**Task set**
**a.** In the article on European carmaker stocks, take the passage starting with "Technical indicators suggest" and going on through "at AIR Capital.", and write it out again, swapping "short bets" for "bearish positions".
**b.** Answer these questions using the article on European carmaker stocks.
(i) Which Stifel Financial Corp. analyst is quoted?
(ii) By how much did Renault SA gain at most on Wednesday?
(iii) How far is BMW down in 2024?
**c.** Write the next part of the article on European carmaker stocks, picking up after its final sentence.

**Excerpt**
The Stoxx 600 Autos and Parts Index is up more than 4% in December, set for its best month since February, though is still down the most of any sector in the broader benchmark year-to-date. Even after the recent gains, carmakers trade at a discount of more than 50% to the Stoxx 600 Index, with Volkswagen AG having a multiple of less than four times next year’s estimated earnings.

Such depressed valuations have led traders to seek out bargains, particularly as carmakers are among the biggest potential beneficiaries of recent Chinese stimulus measures. Worries over China and the prospect of US tariffs have eased, at least temporarily, but remain ever present in investors’ minds.

“The strong performance in December seems fueled by the hope that estimates are finally low enough, new tariffs are priced in and on that basis autos still look cheap,” said Stifel Financial Corp. analyst Daniel Schwarz.

A report that Honda Motor Co. and Nissan Motor Co. are exploring a merger provided a further lift to the sector on Wednesday, particularly Nissan partner Renault SA, which gained as much as 7.4%.

Technical indicators suggest investors are turning their attention back to the industry. The relative strength index, a momentum indicator which shows the magnitude of recent price changes for stocks, briefly hit overbought territory last week. The last time it was this high was in April following two months of gains.

The carmakers’ recent revival can also partly be explained by investors closing short bets on the sector, according to Pierre-Olivier Essig, an analyst at AIR Capital.

Individual turnaround stories have also helped. Stellantis NV was among the biggest laggards this year, but got a boost from the ousting of Chief Executive Officer Carlos Tavares, who paid the price for failing to revive the firm’s weakening sales. Bank of America Corp. analysts are positive about the stock, and expect the carmaker to improve production volumes.

BMW AG also got a lift when it was upgraded recently at Jefferies, whose analysts said the company looks comparatively well positioned on key issues like China and emissions compliance for next year. BMW is down 22% in 2024, hit by a major recall and Germany’s high energy and labor costs.

[Text and item location entries]
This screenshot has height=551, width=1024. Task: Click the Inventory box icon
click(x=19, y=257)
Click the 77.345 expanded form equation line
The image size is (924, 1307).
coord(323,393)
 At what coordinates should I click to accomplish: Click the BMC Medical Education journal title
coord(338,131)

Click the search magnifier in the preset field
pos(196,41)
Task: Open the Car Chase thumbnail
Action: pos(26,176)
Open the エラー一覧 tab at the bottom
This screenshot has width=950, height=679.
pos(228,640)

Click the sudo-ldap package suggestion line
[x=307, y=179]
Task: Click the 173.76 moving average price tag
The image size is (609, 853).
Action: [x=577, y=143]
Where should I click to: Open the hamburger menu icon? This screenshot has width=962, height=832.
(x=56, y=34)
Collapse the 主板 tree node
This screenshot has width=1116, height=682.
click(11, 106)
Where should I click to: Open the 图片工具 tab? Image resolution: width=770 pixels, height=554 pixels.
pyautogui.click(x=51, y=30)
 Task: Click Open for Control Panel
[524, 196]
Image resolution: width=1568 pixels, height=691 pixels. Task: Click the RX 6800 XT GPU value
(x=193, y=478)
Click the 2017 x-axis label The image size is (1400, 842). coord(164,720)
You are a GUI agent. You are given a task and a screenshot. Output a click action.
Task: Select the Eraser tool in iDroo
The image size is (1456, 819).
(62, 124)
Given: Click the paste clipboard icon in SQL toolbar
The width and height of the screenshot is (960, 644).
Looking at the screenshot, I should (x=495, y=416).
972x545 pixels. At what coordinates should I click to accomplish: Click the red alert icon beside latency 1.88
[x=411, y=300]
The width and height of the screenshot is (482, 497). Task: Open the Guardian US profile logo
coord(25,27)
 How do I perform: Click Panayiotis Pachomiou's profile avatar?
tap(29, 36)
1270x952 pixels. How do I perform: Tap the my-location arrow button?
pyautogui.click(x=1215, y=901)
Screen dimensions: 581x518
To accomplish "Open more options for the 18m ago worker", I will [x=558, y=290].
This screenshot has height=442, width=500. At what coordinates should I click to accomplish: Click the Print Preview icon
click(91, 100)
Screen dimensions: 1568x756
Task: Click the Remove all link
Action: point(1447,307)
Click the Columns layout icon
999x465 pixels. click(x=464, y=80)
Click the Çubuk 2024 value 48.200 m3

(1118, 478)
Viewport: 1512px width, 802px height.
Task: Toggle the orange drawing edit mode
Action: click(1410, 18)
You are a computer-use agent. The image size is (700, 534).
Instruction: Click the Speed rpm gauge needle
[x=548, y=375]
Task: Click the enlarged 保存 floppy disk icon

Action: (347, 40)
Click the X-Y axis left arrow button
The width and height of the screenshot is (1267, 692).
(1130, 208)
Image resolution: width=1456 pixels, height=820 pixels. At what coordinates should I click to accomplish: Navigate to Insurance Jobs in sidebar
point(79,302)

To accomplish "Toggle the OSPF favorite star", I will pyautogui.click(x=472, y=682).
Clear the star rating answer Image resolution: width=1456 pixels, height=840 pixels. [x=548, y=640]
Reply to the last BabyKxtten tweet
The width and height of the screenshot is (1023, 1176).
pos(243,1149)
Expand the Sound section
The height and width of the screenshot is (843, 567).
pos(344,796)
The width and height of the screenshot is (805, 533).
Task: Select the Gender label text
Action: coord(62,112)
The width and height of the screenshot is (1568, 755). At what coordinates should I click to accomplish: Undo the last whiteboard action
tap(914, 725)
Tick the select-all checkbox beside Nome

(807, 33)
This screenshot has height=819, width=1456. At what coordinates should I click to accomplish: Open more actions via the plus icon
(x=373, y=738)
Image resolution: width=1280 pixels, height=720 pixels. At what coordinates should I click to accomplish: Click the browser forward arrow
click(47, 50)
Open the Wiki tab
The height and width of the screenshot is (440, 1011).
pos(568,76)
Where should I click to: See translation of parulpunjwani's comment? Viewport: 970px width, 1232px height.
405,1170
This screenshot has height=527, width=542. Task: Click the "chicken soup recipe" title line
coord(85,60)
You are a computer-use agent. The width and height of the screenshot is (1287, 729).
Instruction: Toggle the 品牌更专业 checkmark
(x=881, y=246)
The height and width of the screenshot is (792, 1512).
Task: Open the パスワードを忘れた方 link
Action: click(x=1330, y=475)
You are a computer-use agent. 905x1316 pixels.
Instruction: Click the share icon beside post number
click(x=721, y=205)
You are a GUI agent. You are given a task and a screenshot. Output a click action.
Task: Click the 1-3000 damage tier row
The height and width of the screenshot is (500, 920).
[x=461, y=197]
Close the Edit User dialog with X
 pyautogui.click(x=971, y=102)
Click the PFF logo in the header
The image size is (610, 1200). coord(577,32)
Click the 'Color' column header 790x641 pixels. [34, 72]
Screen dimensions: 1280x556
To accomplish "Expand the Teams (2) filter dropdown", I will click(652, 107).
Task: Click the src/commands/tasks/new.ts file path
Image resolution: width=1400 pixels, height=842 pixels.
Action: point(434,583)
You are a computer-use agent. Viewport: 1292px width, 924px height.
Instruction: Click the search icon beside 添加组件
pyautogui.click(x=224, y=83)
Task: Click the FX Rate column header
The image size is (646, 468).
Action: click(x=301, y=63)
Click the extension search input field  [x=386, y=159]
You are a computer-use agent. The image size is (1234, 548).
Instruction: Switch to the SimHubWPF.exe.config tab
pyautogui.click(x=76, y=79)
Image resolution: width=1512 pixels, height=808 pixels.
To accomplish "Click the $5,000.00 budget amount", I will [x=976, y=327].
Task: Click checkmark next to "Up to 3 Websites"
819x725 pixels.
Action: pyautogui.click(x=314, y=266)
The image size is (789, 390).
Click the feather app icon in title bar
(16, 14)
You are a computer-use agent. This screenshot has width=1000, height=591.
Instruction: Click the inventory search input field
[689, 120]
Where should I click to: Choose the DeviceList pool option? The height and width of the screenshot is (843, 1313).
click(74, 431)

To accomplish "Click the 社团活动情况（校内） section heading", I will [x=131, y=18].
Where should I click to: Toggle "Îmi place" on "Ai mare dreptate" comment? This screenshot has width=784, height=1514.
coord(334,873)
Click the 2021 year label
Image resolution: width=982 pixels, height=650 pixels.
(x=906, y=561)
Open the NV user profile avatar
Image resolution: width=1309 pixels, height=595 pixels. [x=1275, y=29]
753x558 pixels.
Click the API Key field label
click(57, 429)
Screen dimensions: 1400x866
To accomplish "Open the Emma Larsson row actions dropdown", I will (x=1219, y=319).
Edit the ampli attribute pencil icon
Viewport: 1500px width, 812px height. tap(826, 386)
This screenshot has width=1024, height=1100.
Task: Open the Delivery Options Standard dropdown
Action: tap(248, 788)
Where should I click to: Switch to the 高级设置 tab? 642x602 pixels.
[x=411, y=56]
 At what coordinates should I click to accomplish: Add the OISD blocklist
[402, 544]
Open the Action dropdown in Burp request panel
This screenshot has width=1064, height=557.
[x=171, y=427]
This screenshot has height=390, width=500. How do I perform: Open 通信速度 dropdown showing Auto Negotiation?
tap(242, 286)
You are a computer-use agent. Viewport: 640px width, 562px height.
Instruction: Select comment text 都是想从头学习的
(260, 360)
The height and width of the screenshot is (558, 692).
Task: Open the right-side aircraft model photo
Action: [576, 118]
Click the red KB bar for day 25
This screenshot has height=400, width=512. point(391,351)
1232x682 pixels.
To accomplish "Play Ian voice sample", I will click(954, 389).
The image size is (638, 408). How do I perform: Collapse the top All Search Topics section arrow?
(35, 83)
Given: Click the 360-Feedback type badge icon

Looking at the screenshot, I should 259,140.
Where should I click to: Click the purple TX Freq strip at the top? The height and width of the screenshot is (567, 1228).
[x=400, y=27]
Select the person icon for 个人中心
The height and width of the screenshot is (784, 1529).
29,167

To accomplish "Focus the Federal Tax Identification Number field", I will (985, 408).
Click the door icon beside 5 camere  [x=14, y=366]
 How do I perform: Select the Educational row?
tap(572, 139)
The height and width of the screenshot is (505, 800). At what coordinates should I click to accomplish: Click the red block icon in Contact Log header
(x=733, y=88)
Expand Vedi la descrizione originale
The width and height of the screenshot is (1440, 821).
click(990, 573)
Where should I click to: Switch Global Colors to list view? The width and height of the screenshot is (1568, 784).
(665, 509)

**Responses in order**
**a.**
Technical indicators suggest investors are turning their attention back to the industry. The relative strength index, a momentum indicator which shows the magnitude of recent price changes for stocks, briefly hit overbought territory last week. The last time it was this high was in April following two months of gains.

The carmakers’ recent revival can also partly be explained by investors closing bearish positions on the sector, according to Pierre-Olivier Essig, an analyst at AIR Capital.

**b.**
(i) Daniel Schwarz
(ii) As much as 7.4%
(iii) 22%

**c.**
Even Volkswagen, which remains embroiled in a labor dispute over cost cutting, has its followers. AIR Capital’s Essig has assigned it a price target of €180 ($189), one of the highest compared with analysts tracked by Bloomberg.

“Volkswagen is a fantastic story for next year,” he said. “The funny thing is everybody hates Volkswagen, but a lot of people like the cars. It’s exactly when you have to buy it.”

To be sure, 2025 is unlikely to be a smooth ride: The industry faces thousands of layoffs, rising competition, price pressures, emission regulations and the need for restructuring. 

“It’s likely going to be a fight for market share with limited market growth,” said Morningstar Inc. analyst Rella Suskin of next year’s outlook for the sector.

The looming introduction of European Union emission reduction rules presents another potential hurdle, with the European Automobile Manufacturers’ Association estimating these could lead to €13 billion worth of fines for cars. Volkswagen and Porsche AG are most at risk from penalty payments next year, according to Pal Skirta, an analyst at B Metzler Seel Sohn & Co AG.

But with so much negativity hanging over the sector, it won’t take much to lift it, according to MM Warburg & Co.’s Fabio Hoelscher.

“The industry is used to cycles,” Hoelscher said. “Probably beginning of 2025, I would expect some relief.”

--With assistance from Michael Msika.

(Updates with report of Honda/Nissan merger talks and Renault share gain in fifth paragraph)

©2024 Bloomberg L.P.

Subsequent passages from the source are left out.